Brano scelto:

□ □ □ □

Posso dire che considero l’idea burocratica delle “quote rosa” un’offesa per le donne? Che festeggiare con tanto di mimose l’8 marzo la “giornata delle donne” è soltanto una spudorata ipocrisia? Che trovo altamente irritante il modo corporativo con cui la donna in carriera Lilli Gruber pensa di promuovere il principio della parità di genere? Tutte ritualità per salvarsi l’anima (e prenotare un posticino nel paradiso del politicamente corretto), sapendo benissimo che ci troviamo nel bel mezzo di una restaurazione del dominio patriarcale; iniziata nel preciso istante in cui si esauriva la capacità di lotta del movimento delle donne, sviato dalle mistificazioni ideologiche egemoni a partire dagli anni Settanta. Quando la combattività collettiva dell’altra metà del cielo venne disarticolata con la seduttività mendace delle promesse di carriera e successo a portata di mano, facendo proprio un individualismo aggressivo di stampo maschilista.
Del resto l’icona di donna maschilizzata Margaret Thatcher lo aveva teorizzato: la società non esiste, la vita è una giungla dove vince il più forte e il femminile doveva corazzarsi con l’aggressività di chi è “più uomo dell’uomo”: la cosiddetta “uoma”, la cui sessualità a tassametro diventa merce per scambi negoziali. Declinazione sul rosa della parola d’ordine “imprenditorializzatevi”, che affogava nell’opportunismo solidarietà di classe e combattività dei lavoratori, lusingati dalle false promesse di più libertà e più soldi.
Come ha scritto la filosofa Maria Grazia Turri nel suo Manifesto per un nuovo femminismo (Mimesis 2013), “dopo più di trent’anni di una cultura che esalta con tutti i mezzi a disposizione l’individualismo non possiamo non pensare che i nostri comportamenti, le nostre esperienze e le nostre riflessioni ne siano rimasti immuni, così il femminismo non ne è stato esentato e ha alimentato, dato vita e via libera a forme articolate, diffuse e permanenti di individualismo e al suo risvolto psicanalitico, il narcisismo”.

□ □ □ □

Elenco dati:
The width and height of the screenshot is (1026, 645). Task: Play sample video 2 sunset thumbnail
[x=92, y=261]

□ □ □ □

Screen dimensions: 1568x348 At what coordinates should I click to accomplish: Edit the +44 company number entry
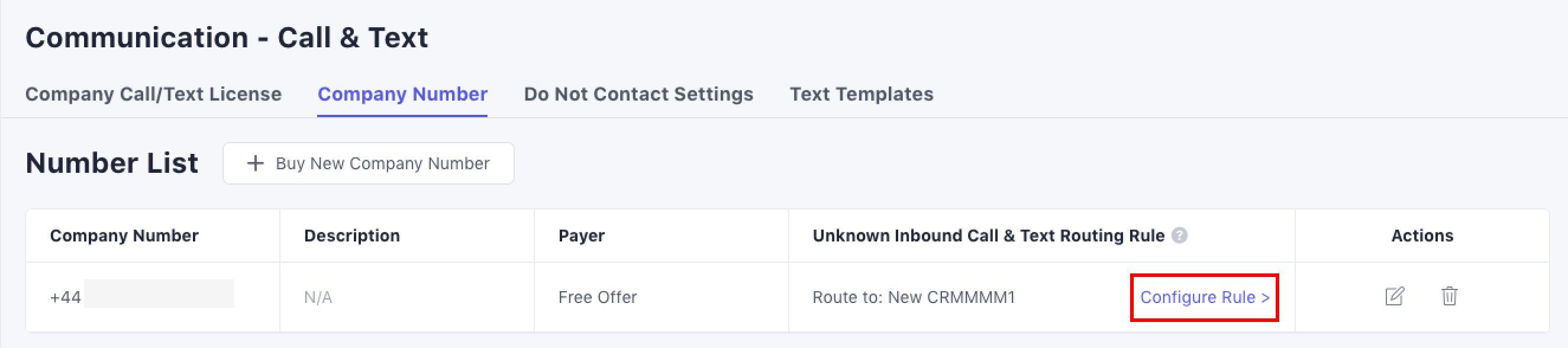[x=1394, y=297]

□ □ □ □

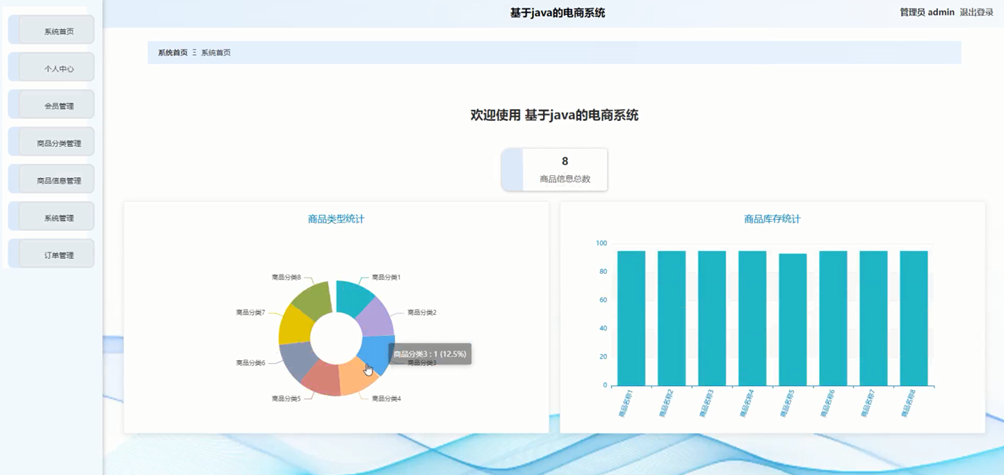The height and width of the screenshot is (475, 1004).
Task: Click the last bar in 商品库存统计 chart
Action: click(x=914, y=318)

□ □ □ □

Consegna 1:
Rispondi a queste domande sul brano:
(a) Con quale fiore, secondo il brano, si festeggia l'8 marzo?
(b) Chi aveva teorizzato che la società non esiste?
(c) Con quale editore e in che anno è uscito il Manifesto per un nuovo femminismo di Maria Grazia Turri?
Consegna 2: Ripeti alla lettera il passo del brano che inizia con "Del resto l’icona" e prosegue fino a "e più soldi.".
I record provengono da una fonte diversa dal brano.

Risposta scritta 1:
(a) Con le mimose.
(b) Margaret Thatcher.
(c) Con Mimesis, nel 2013.

Risposta scritta 2:
Del resto l’icona di donna maschilizzata Margaret Thatcher lo aveva teorizzato: la società non esiste, la vita è una giungla dove vince il più forte e il femminile doveva corazzarsi con l’aggressività di chi è “più uomo dell’uomo”: la cosiddetta “uoma”, la cui sessualità a tassametro diventa merce per scambi negoziali. Declinazione sul rosa della parola d’ordine “imprenditorializzatevi”, che affogava nell’opportunismo solidarietà di classe e combattività dei lavoratori, lusingati dalle false promesse di più libertà e più soldi.